Saturday we paid a visit to the one and only optical store in Salem that sells Oliver Peoples eyewear, and I got fitted for some mucho cooler shades. I can only hope that Celeste doesn’t forget about her promise to give me a pair of what I tried on. Famous actors wear them, I’m told. But not those oh-so-embarrassing Maui Jim dark glasses Laurel and I favor at present. Hey, I told Celeste, if I don’t have to pay $300 for Oliver Peoples glasses, I’ll be happy to wear them everywhere I go, a walking/talking advertisement for O.P. (which doesn’t advertise much, at least not in the magazines I read).

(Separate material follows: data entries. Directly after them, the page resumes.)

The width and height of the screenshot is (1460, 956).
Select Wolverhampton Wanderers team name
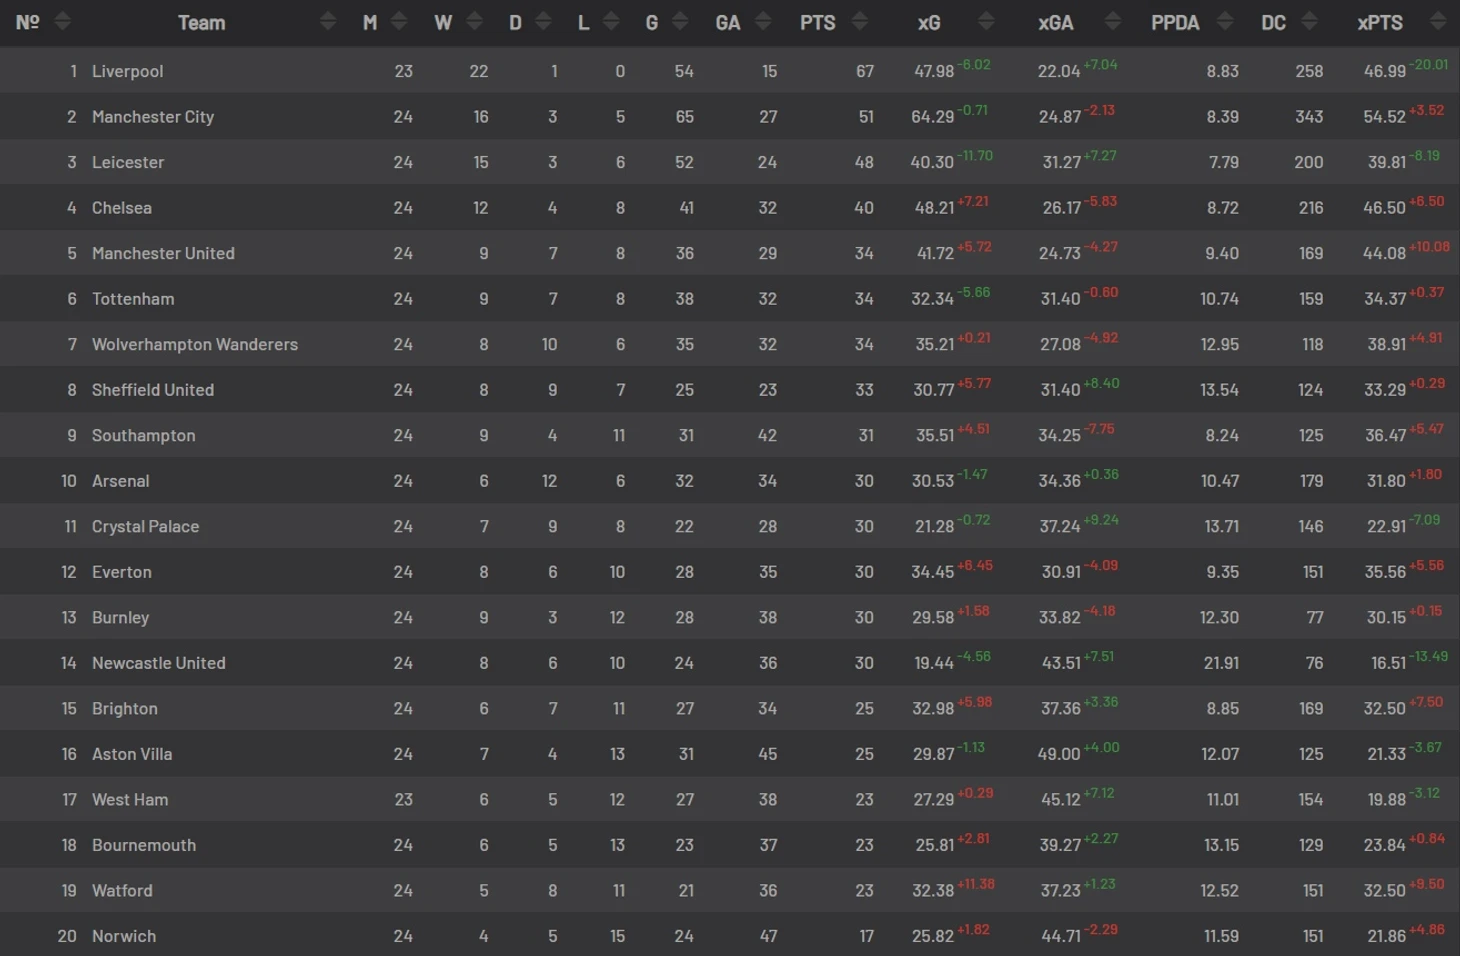click(195, 344)
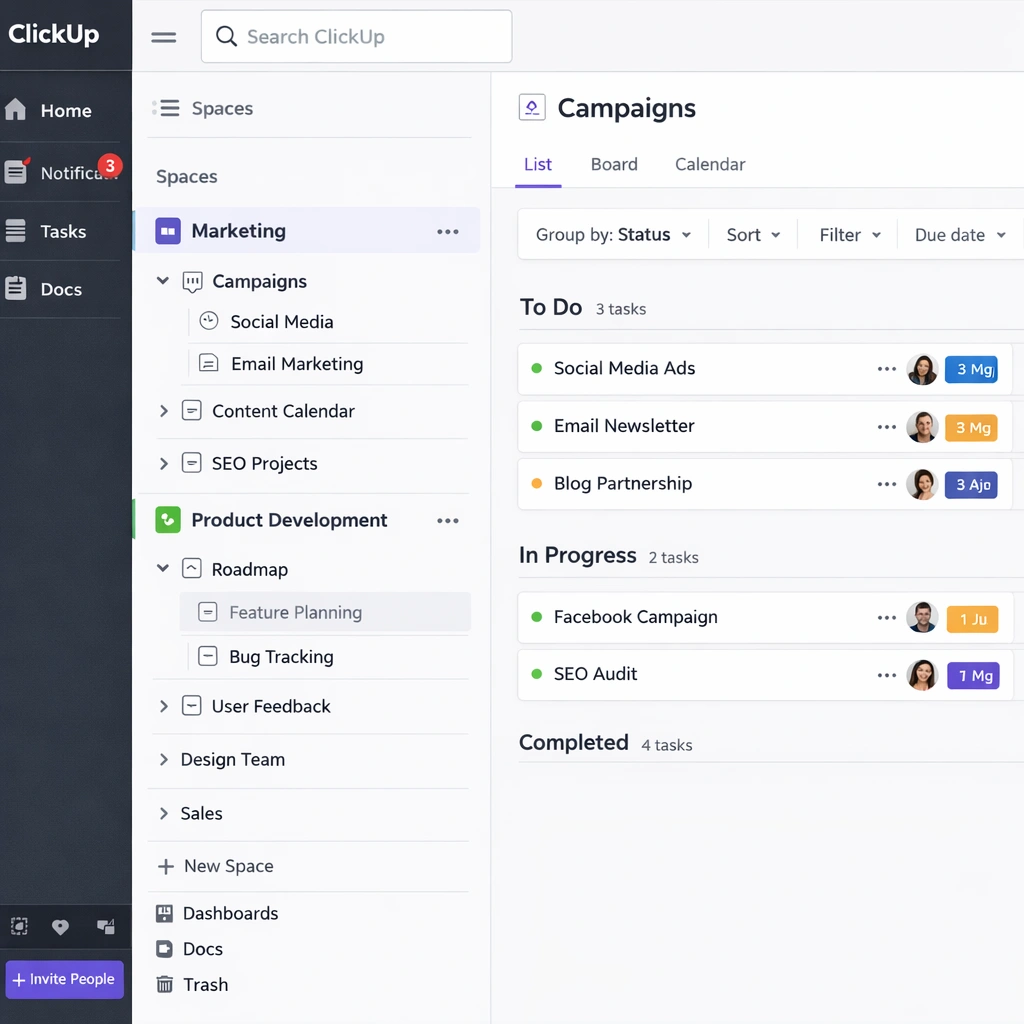Open the Group by Status dropdown
This screenshot has height=1024, width=1024.
[x=613, y=235]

Patrick manages the men’s department at the Beverly Hills Gucci store, which puts him in the same coolness range as Celeste. It was interesting to hear tales of Gucci buyers, who clearly don’t live in the same universe as the rest of us. I learned that the trend among the superrich is to have complete wardrobes of clothes in each residence that one owns around the world, so you don’t have to go through the oh-so-gauche labor of packing suitcases and carrying them around with you. Apparently you just carry on the plane your little Gucci tote bag, get picked up by the limo driver, and open the Gucci-filled closets at your other home.
Aside from being exposed to the L.A. Rodeo Drive lifestyle that is so different from Salem’s Commercial Street lifestyle, it was wonderful to catch up with Celeste and Patrick. I got to make my usual pathetic speeches about how so many other guys my age have grandchildren, and how, in these uncertain times, one never knows how long a middle-aged man will live, and whether his only child will ever give him the joy he always has longed for—namely, the satisfaction of seeing Celeste’s child/children drive her as crazy as she did him.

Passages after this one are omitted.